I'm afraid, though, that the idea is more fun than the actual story. There are plenty of jokes as you go along, and some suspense based on how closely the author bases some of this on actual historical events (Prince Albert dies young, but how young--and does he STAY dead?).
One of the jokes, naturally, is Victoria's famous "we are not amused." Here it is uttered by a celebrity stand-in for Victoria, and has to be explained to the Queen:
"Do I say that?" she said.
"I think it has been known, ma'am," replied the Prime Minister. "I believe you were once quoted in letters as having said it in response to a ribald aside made by one of the grooms-in-waiting."
"Was I? But I like ribald jokes, as you well know."

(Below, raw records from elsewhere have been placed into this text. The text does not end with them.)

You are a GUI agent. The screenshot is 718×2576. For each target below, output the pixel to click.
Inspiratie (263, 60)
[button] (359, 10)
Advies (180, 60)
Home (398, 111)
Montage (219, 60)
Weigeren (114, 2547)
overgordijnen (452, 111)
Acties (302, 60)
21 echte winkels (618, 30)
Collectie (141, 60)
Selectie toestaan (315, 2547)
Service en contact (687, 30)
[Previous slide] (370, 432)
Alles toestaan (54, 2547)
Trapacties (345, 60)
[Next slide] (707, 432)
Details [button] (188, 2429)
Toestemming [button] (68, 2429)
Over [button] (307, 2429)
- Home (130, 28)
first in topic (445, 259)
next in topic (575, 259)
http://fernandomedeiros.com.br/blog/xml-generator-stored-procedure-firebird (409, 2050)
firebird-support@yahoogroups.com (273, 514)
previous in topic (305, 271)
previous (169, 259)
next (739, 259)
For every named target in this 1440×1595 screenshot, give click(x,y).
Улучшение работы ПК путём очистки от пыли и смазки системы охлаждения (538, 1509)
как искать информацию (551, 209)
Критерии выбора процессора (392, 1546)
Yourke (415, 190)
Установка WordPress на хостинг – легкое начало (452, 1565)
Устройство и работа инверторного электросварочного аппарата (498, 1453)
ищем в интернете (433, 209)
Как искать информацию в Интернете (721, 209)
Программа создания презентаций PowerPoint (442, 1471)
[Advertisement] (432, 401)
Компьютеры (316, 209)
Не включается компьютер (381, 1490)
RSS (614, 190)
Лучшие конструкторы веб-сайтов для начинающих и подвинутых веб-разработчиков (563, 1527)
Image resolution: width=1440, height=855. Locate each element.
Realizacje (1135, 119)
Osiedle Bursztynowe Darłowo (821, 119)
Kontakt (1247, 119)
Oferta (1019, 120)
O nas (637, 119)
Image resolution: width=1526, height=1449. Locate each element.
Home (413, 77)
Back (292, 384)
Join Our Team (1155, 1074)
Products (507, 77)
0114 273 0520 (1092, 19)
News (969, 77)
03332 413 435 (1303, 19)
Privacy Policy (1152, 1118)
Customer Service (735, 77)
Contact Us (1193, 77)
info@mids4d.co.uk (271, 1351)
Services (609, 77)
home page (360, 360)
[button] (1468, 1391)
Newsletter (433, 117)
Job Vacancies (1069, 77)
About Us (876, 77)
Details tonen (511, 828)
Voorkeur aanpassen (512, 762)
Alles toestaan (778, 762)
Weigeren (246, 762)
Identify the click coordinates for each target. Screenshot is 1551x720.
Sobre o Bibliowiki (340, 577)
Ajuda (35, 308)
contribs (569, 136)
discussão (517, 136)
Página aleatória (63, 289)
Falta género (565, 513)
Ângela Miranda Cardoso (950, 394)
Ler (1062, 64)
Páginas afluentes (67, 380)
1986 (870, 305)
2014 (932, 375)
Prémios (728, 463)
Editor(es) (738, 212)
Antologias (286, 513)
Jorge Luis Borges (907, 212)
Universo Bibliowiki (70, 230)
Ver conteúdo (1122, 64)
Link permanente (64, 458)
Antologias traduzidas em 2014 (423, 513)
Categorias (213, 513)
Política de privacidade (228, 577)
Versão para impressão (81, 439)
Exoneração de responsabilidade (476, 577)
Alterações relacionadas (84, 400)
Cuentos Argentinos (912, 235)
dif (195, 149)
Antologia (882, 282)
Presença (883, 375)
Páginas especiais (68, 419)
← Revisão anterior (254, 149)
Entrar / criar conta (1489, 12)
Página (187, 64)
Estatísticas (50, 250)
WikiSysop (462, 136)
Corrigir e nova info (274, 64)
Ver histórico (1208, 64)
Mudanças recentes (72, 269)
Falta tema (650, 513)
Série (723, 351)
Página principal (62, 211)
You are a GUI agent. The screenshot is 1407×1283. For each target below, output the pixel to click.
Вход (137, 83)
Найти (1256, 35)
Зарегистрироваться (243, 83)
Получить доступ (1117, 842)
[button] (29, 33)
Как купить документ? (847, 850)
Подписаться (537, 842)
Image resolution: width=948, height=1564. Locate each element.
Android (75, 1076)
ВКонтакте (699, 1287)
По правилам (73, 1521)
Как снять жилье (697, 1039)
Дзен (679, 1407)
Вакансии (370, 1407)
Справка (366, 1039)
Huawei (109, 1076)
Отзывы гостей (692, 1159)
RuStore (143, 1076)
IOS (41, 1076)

"Indeed, ma'am, but I do believe that in that instance you were speaking for the ladies around you, in the event that they might have been scandalised by the unsavoury humour, hence your use of 'we', which was not in this instance a case of you employing the majestic plural, though it seems to have been interpreted by wider society in this manner."
There's plenty of gore, several fight scenes (one in which a disguised Queen is cheered on by the other demon fighters as "Tora...Tora....") and in addition to the prime minister, referred to by Victoria as "Lord M," it turns out that the Queen also has a "Q," the "Quartermaster" who makes elaborate secret weapons for demon fighters.
If those kinds of jokes don't make you groan enough, try some of the dialogue between Lord Quimby, who studied voodoo in Jamaica, and his revenant man-servant Perkins. At a climactic moment when Quimby is defending Perkins from the forces of (even greater) evil, he
"used every ounce of pugilistic experience he had ever acquired at Harrow, then at Oxford, to deliver an uppercut.
His pugilistic experience at these establishments, however, bordered on the non-existent. And rather than sending Conroy crashing back into the benches as had been his intention, he hardly even rocked the man."
And if that dialogue doesn't fulfill all your masochistic urges for the day, there's a running gag (puns intended) about Perkin's leg coming off.
The fish-out-of-water joke of zombies, demons, and other assorted supernatural beings (some of them with ninja skills) inhabiting Victorian England quickly gets old, so the second part of the book focuses on Victoria's skills as a demon-fighter, and the secret about her that could shake the kingdom. Or, as is far more likely in this book, bite it in the butt.